Common types of cancer that often metastasize to the liver include:
- Colorectal cancer. Cecal, colon, and rectal cancers account for about 50% of metastatic liver cancer cases because blood from all unpaired abdominal organs enters the liver through the portal vein.
- Breast cancer. Approximately 30% of women with advanced breast cancer have liver metastases.
- Lung cancer. Approximately 30% of patients with advanced lung cancer have liver metastases on CT/MRI scans.
- Upper gastrointestinal tract cancer, most commonly stomach and esophageal cancers. Both lymphogenic/hematogenous and direct contact pathways of liver involvement are relevant here, with the frequency of liver metastasis development ranging from 10 to 40%.
- Pancreatic cancer.

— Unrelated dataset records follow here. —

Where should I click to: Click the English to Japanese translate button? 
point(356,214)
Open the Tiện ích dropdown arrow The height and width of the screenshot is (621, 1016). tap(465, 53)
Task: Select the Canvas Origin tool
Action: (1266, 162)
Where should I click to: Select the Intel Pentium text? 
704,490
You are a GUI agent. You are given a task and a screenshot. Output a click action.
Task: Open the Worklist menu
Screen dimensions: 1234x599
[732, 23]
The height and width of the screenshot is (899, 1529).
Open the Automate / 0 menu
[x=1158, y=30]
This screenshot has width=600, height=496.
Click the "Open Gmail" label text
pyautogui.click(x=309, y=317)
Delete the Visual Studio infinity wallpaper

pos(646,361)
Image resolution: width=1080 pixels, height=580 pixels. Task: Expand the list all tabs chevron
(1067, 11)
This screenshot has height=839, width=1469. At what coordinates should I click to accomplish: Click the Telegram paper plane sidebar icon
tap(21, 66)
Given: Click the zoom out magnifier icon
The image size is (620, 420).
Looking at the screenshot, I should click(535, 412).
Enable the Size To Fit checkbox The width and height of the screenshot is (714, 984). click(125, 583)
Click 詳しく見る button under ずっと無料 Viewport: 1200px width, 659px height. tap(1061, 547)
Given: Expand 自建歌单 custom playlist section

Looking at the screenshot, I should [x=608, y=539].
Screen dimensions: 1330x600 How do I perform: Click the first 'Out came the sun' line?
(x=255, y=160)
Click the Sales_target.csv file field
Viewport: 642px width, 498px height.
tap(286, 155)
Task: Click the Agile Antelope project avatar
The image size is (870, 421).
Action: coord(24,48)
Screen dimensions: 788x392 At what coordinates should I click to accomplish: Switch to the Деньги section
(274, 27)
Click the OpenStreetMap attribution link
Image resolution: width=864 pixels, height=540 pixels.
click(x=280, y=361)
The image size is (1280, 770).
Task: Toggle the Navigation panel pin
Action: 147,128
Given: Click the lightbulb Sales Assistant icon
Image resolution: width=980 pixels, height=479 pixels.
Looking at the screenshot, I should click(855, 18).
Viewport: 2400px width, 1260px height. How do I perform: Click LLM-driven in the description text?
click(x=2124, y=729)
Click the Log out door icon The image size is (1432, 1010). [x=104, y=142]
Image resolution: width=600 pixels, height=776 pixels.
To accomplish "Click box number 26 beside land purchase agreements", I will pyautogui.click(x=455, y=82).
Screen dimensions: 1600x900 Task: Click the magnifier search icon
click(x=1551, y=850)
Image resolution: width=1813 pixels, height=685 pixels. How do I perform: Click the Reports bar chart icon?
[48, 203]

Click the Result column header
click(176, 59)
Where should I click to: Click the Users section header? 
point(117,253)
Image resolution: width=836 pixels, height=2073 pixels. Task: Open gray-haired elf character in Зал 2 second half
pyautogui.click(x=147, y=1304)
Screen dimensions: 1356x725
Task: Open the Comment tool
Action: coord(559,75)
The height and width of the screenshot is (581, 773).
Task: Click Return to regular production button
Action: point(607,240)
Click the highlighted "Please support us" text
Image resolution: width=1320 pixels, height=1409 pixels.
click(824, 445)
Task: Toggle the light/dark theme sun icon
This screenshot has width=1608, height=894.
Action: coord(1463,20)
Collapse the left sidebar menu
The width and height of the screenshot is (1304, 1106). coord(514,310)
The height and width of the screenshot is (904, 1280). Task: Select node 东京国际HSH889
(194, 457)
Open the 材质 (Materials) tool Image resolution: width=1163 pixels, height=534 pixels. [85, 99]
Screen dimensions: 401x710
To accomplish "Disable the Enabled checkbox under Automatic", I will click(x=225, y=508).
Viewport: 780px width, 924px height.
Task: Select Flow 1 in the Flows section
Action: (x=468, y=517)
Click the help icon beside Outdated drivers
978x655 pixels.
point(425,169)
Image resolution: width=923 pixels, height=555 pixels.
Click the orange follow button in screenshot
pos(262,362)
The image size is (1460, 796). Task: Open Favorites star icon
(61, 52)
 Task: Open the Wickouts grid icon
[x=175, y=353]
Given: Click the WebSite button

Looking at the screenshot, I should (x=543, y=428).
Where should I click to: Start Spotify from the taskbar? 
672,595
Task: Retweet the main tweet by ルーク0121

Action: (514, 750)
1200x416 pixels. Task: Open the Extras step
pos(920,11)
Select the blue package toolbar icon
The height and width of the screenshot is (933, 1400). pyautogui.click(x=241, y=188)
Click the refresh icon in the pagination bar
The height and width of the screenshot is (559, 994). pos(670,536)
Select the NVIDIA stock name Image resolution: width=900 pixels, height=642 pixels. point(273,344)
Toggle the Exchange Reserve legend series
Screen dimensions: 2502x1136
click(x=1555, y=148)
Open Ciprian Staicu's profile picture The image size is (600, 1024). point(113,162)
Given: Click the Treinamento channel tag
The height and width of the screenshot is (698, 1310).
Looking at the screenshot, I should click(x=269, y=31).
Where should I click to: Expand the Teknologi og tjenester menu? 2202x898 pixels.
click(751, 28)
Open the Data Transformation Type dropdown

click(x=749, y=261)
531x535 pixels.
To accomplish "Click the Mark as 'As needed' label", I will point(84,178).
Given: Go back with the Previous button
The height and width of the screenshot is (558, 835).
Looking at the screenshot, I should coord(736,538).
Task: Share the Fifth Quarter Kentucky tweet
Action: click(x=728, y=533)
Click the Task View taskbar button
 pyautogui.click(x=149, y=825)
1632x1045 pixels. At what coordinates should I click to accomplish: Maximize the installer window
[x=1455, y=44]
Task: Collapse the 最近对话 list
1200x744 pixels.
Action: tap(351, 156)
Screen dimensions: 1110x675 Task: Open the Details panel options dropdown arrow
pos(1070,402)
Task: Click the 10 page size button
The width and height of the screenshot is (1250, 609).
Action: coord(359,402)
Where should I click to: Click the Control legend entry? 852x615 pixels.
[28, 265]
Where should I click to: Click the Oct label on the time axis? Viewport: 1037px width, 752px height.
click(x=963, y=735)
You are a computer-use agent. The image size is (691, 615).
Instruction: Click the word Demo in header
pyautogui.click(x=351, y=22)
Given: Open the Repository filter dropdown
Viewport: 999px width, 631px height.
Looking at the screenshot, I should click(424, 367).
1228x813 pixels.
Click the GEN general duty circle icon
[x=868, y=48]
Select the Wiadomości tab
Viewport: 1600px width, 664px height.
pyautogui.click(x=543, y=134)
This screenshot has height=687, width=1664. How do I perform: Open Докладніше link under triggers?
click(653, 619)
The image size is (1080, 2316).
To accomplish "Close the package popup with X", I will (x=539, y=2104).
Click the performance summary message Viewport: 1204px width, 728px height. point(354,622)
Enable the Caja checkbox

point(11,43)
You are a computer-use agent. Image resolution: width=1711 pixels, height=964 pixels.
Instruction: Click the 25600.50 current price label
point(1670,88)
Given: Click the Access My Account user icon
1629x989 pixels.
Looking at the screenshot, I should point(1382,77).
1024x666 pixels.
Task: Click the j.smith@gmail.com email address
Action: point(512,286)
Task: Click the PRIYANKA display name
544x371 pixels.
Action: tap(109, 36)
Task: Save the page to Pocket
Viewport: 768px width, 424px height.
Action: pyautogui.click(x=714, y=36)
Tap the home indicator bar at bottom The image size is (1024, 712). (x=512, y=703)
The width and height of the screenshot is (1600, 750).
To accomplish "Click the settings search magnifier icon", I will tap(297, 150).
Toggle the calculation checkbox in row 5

Due to the peculiarities of the blood supply, up to 50% of patients with pancreatic cancer also have liver metastases.
The liver is an important detoxification organ that receives blood from all organs and tissues. It is therefore important to perform abdominal CT/MRI scans and exclude the presence of liver metastases for any advanced cancer.
Standard approaches to the treatment of advanced liver cancer
The method of choice for the treatment of primary liver cancer and liver metastases is surgery combined with chemotherapy (regional or systemic; neoadjuvant, intraoperative, or adjuvant). The main condition for a good treatment prognosis is the total removal of all malignant foci.
Challenges faced by surgeons when performing operations for advanced primary cancer or metastatic liver lesions due to the spread of cancer in other localizations include:
- Extensive liver lesions, due to which the patient has almost no organ parenchyma left uninvolved in the tumor process. Due to active blood flow, metastases often spread to both lobes.
- Decreased liver function after chemotherapy or prolonged use of other systemic anticancer drugs.
- Decreased liver function due to concomitant diseases (cirrhosis or hepatitis) or age-related changes.
In this regard, patients with metastatic liver lesions caused by other types of cancer or stage 4 liver cancer received only palliative care for symptom relief. There was no talk that oncology could be controlled and life expectancy increased. The situation changed with the advent of two-stage liver splitting surgery.
Principles of radical treatment of liver metastases and liver cancer
A unique feature of the liver is its ability to regenerate. It can fully restore its volume and normal function if at least 25% of healthy parenchyma remains after surgery. This gives surgical oncologists the ability to perform interventions that may seem absolutely impossible at first glance.
Curative (radical, that is, potentially bringing the disease under control) surgical treatment of primary and secondary malignant liver tumors has 2 basic principles:
- Total removal of all malignant foci in the liver, regional lymph nodes, and adjacent organs.
- Normal liver function in the postoperative period. This ensures detoxification, participation in all types of metabolism, synthesis of blood clotting factors, synthesis of bile for fat absorption, etc.
When cancer has spread to both lobes of the liver, it is very difficult to follow these principles because if the surgeon removes all the affected tissues, the patient will suffer from liver failure, a life-threatening condition, after surgery.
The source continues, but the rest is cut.